NerdWalletOSS/kinesis-python

Producer loop ignores max # of messages per put_records

Opened this issue · 1 comments

Looking at the producer's loop, it looks like there is no limit to the number of messages (only size is referenced) per flush.
In case of multiple small messages one might surpass the 500 msgs count and the put_messages would fail.

Have I missed something?

Thanks,
itamar

Hi @itamarla 👋

Thanks for the issue.

I think you're right in that the current implementation is naive and doesn't really match the AWS limits:

Each shard can support up to 1,000 records per second for writes, up to a maximum total data write rate of 1 MB per second (including partition keys). This write limit applies to operations such as PutRecord and PutRecords.
-- http://docs.aws.amazon.com/streams/latest/dev/service-sizes-and-limits.html

Our producer is simply enforcing a limit of 1Mb per buffer time cycle (1 sec by default), which if you have more than 1 shard isn't actually correct.
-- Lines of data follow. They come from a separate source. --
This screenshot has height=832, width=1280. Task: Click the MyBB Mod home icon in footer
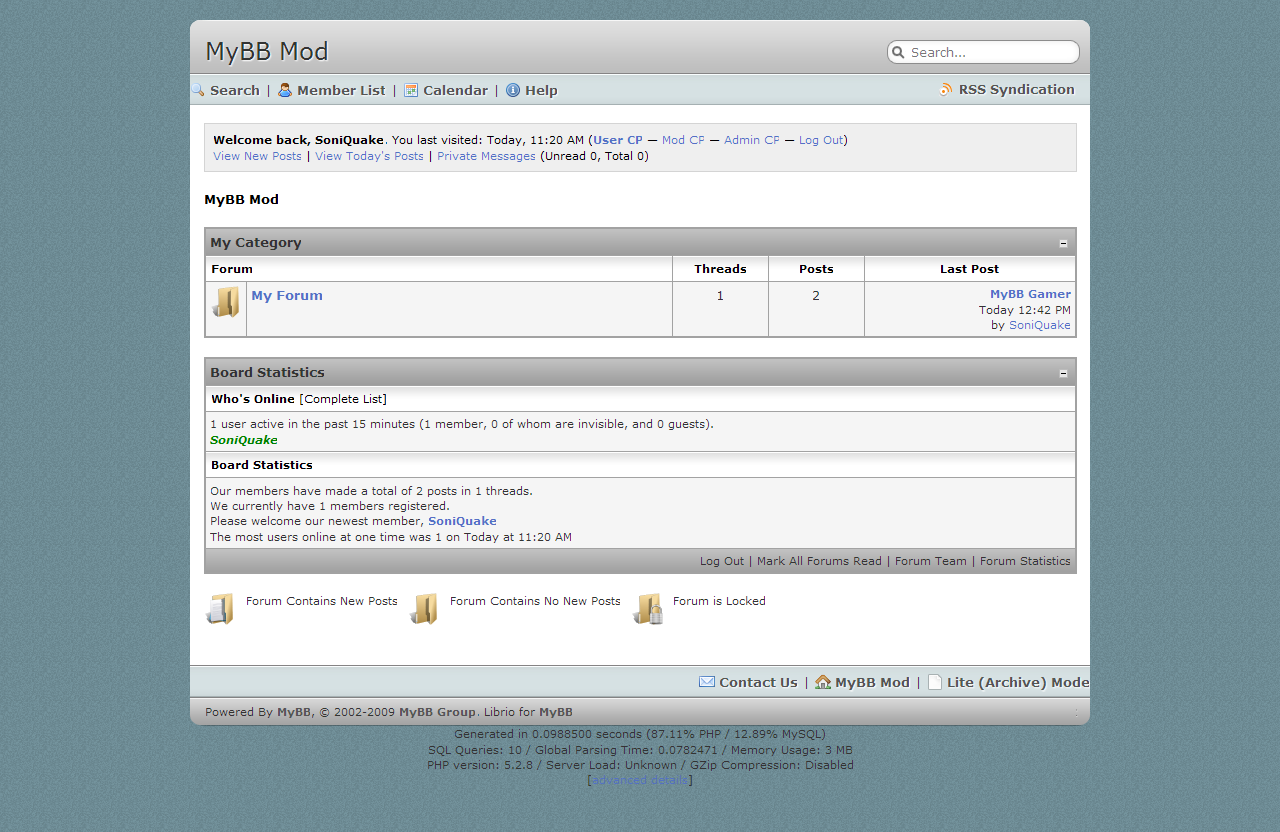[823, 682]
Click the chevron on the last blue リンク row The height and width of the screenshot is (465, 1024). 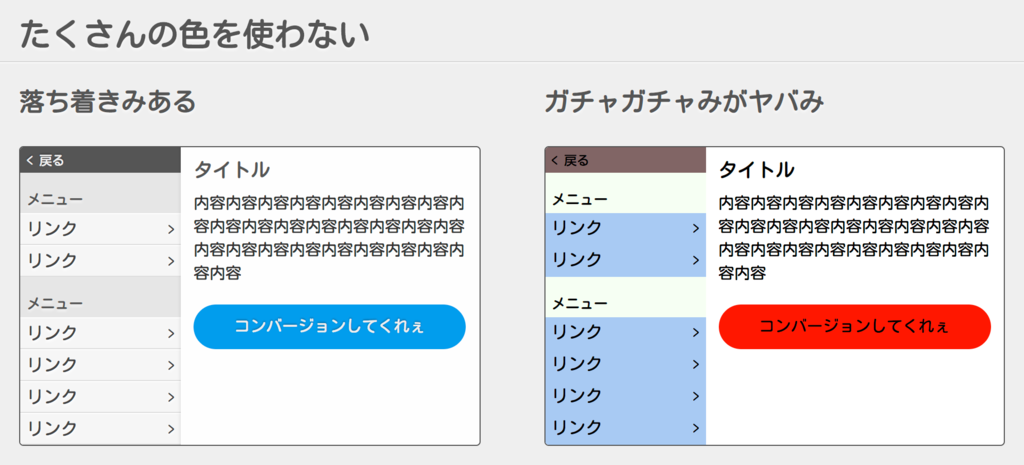coord(696,428)
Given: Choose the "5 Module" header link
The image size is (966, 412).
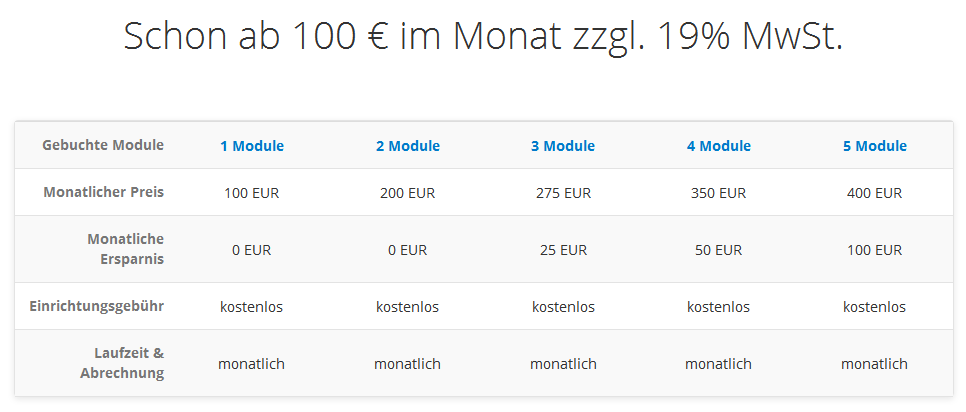Looking at the screenshot, I should (x=875, y=146).
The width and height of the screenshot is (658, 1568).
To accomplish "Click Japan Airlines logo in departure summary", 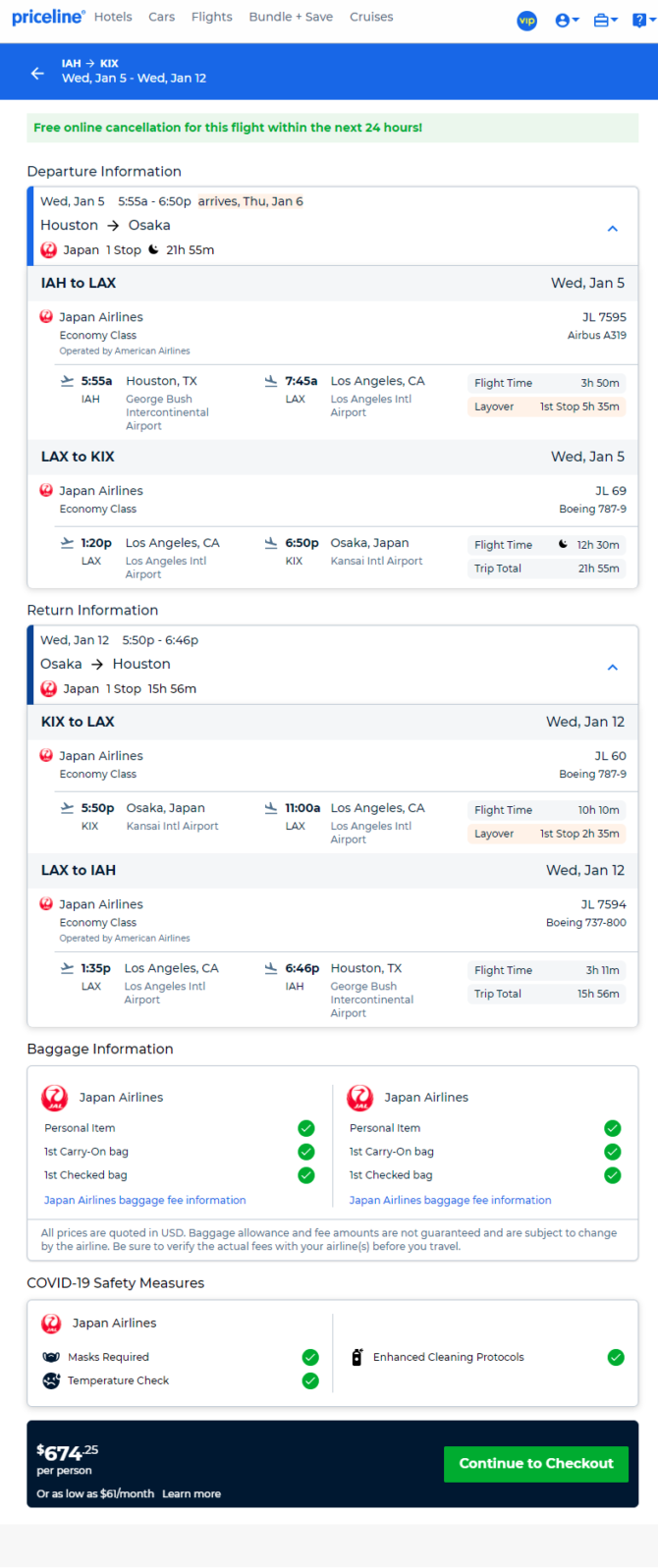I will pyautogui.click(x=49, y=250).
To further complicate things, if the buffer time is changed then we need to calculate against it. And finally, we might not be the only producer, in which case we're likely to be throttled if we do try to use the full limit.

For now I'm going to add a simple check that ensures we don't add more than 1000 messages to a put operation and will spend some time thinking about a more robust solution for the long term.